Using RunGuard instead of hand-rolling this
The circuit breaker above is ~200 lines of wiring you have to maintain as your graph evolves. RunGuard's LangGraph integration installs as a single decorator on each node:
from runguard import guard
@guard(
budget_usd=0.50,
max_same_worker_repeats=3,
cost_drift_multiplier=3.0,
on_trip=lambda reason: send_slack_alert(reason),
)
def researcher_node(state: CircuitState) -> dict:
# Your node implementation unchanged
...
RunGuard handles token counting, cost estimation, supervisor routing history, and HALF_OPEN recovery. The on_trip callback fires on any trip event — pass a Slack webhook, a PagerDuty trigger, or a log line. The decorator is framework-agnostic: the same @guard() works on raw Python agents, LangChain agents, and CrewAI crews.
The trip state is stored in a local SQLite file (runguard.db) — no third-party service, no data leaving your environment. CI can read it, your dashboard can read it, your post-mortem can read it.
Frequently asked questions
Does this work with LangGraph's built-in checkpointer?
Yes. The circuit state fields live in the LangGraph TypedDict state alongside your application fields, so the checkpointer persists them automatically. If a run is interrupted and restarted from a checkpoint, the breaker restores its last cb_status and cb_total_cost_usd. A run that was already at $0.45 of a $0.50 budget before interruption will trip after spending $0.05 on resume — exactly as intended.
My LangGraph graph uses Send() for parallel fan-out. Does the budget tracker work across parallel branches?
Yes, but with a nuance. Each branch receives a copy of the state at fan-out time; updates are merged at the join node using your reducer functions. The cb_total_cost_usd field uses a simple float — if two branches both update it, the last writer wins. To track parallel spend correctly, use a list reducer for step costs (Annotated[list, add]) and compute total in the guard edge. The implementation above uses this pattern: cb_step_costs uses the add reducer so all branch costs are collected at the join, then the guard edge sums them before routing decisions.
How do I differentiate "the circuit breaker tripped" from "the graph finished normally" in my application code?

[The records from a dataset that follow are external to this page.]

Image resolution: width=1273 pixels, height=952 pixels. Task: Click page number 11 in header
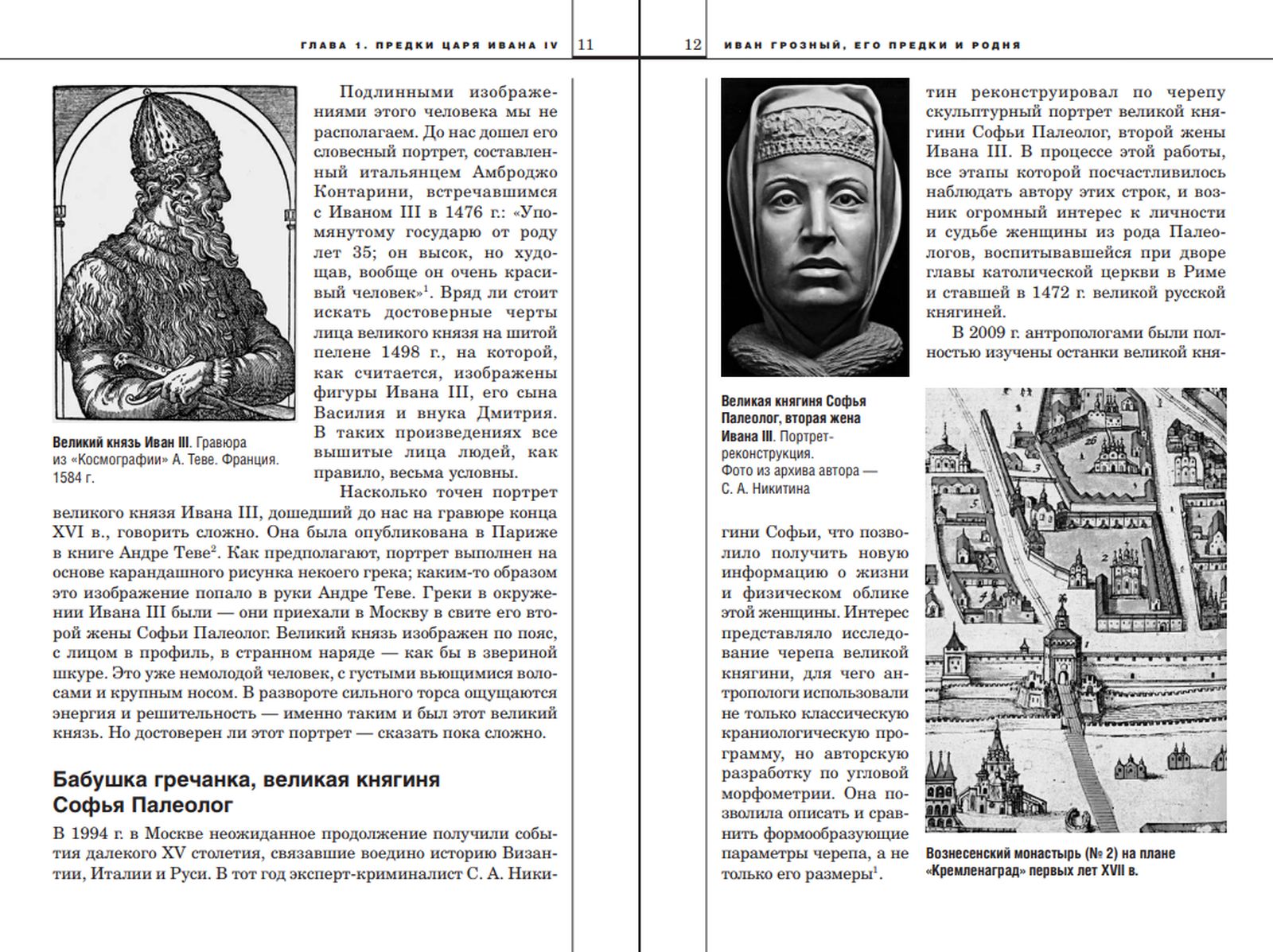point(585,45)
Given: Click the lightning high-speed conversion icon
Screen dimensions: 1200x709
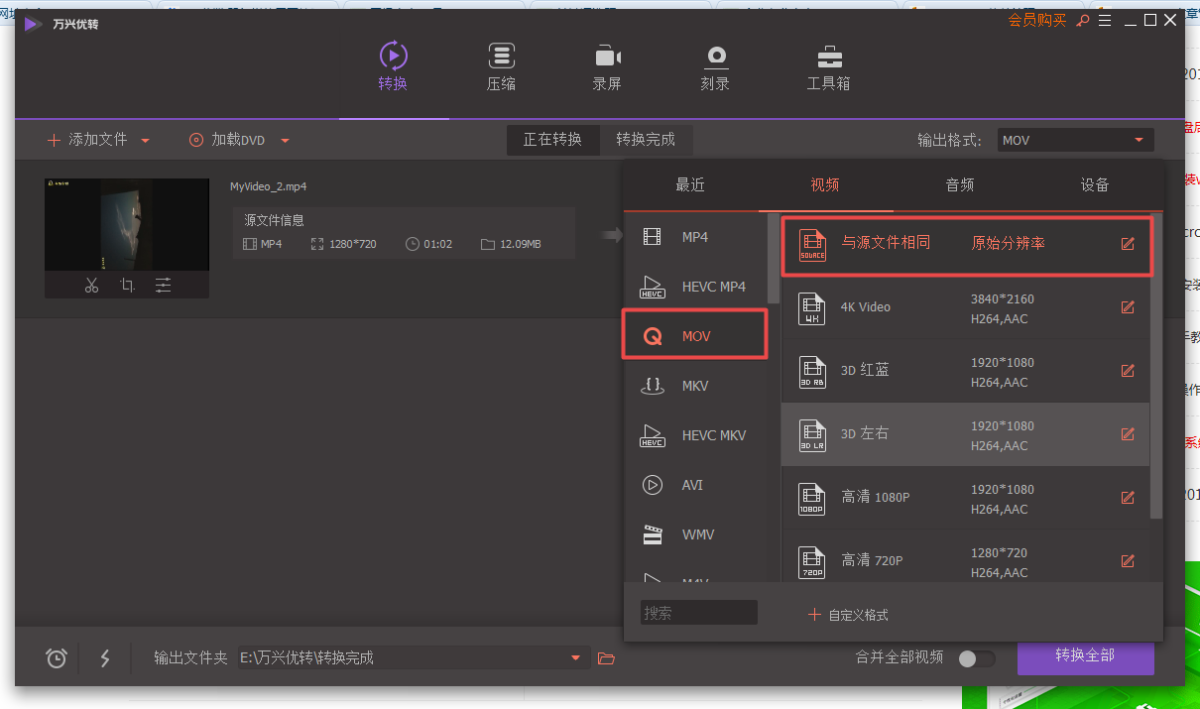Looking at the screenshot, I should click(105, 658).

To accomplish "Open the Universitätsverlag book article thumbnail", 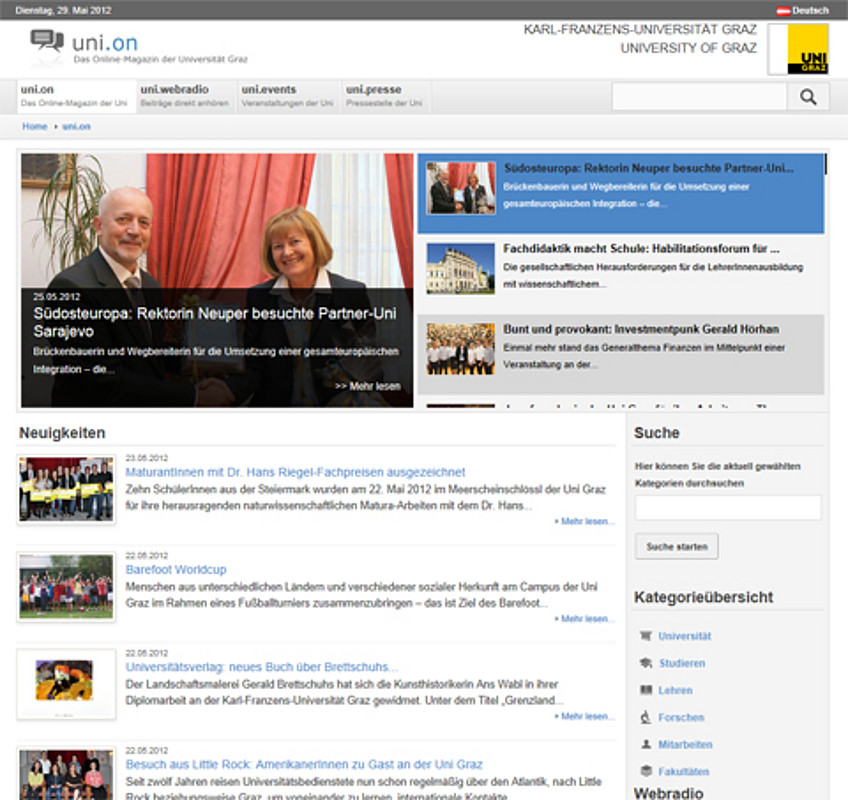I will 66,684.
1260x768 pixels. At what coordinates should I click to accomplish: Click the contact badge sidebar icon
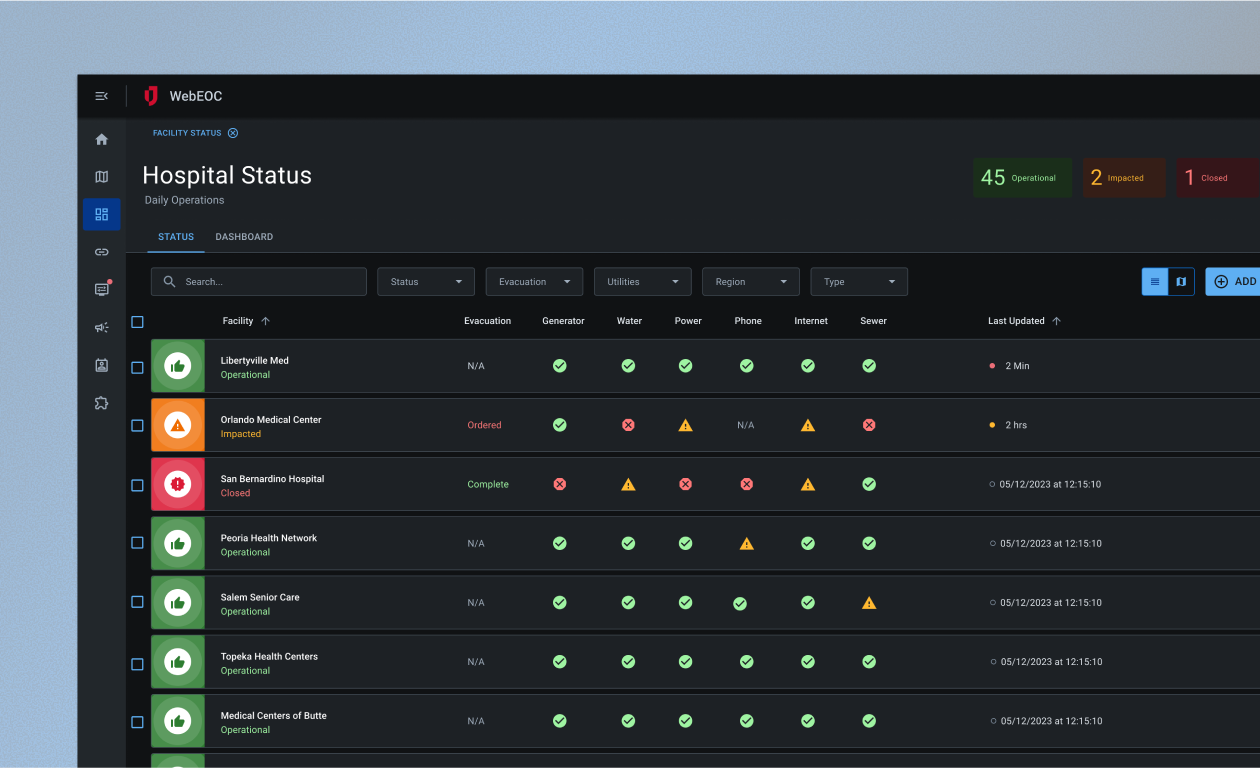[x=101, y=365]
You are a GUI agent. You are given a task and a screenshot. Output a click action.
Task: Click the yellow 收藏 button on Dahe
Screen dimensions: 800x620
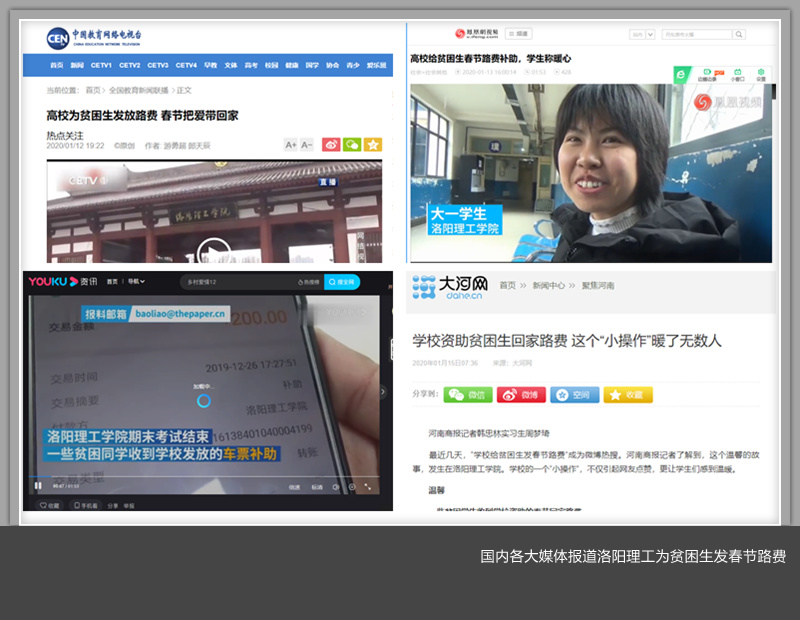pyautogui.click(x=628, y=395)
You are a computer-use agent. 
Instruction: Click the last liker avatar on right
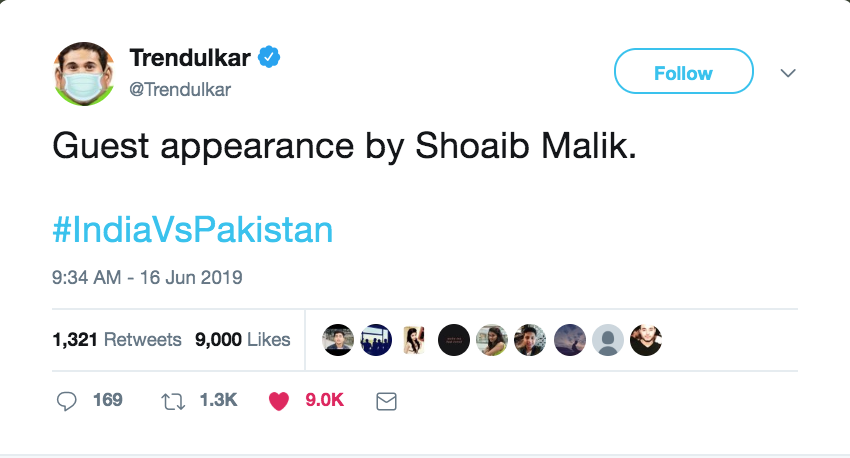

Check result["cb_status"] after graph.invoke(). "CLOSED" means the graph completed without tripping; "OPEN" means the breaker fired. result["cb_trip_reason"] is a human-readable string in both cases — either None (clean run) or the trip category and values. If you use LangGraph streaming, a circuit_tripped event fires on the stream before END, so you can react without waiting for the full result.
Does this work with LangGraph Cloud / LangGraph Platform?
Yes. LangGraph Platform executes your graph code in a hosted environment but does not modify state behavior — state fields, conditional edges, and node wrappers all work identically. The one difference is observability: on LangGraph Platform, use their built-in tracing to inspect cb_* state fields across steps. Local SQLite storage (RunGuard's default) works on Platform via the mounted volume; if your deployment is stateless, pass store=False to @guard() and log to your own observability sink instead.
What's the performance overhead of the budget-tracking wrapper?
Negligible for typical LangGraph workloads. The wrapper adds one dict lookup, one float addition, and an optional list scan (for drift detection). At the scale where a single node call takes 500ms–2s for an LLM round-trip, the microseconds spent on cost tracking register as zero. The only non-trivial overhead is SQLite writes if you use RunGuard's persistence — those average 0.1–0.5ms per write, well inside the margin for any agent workload.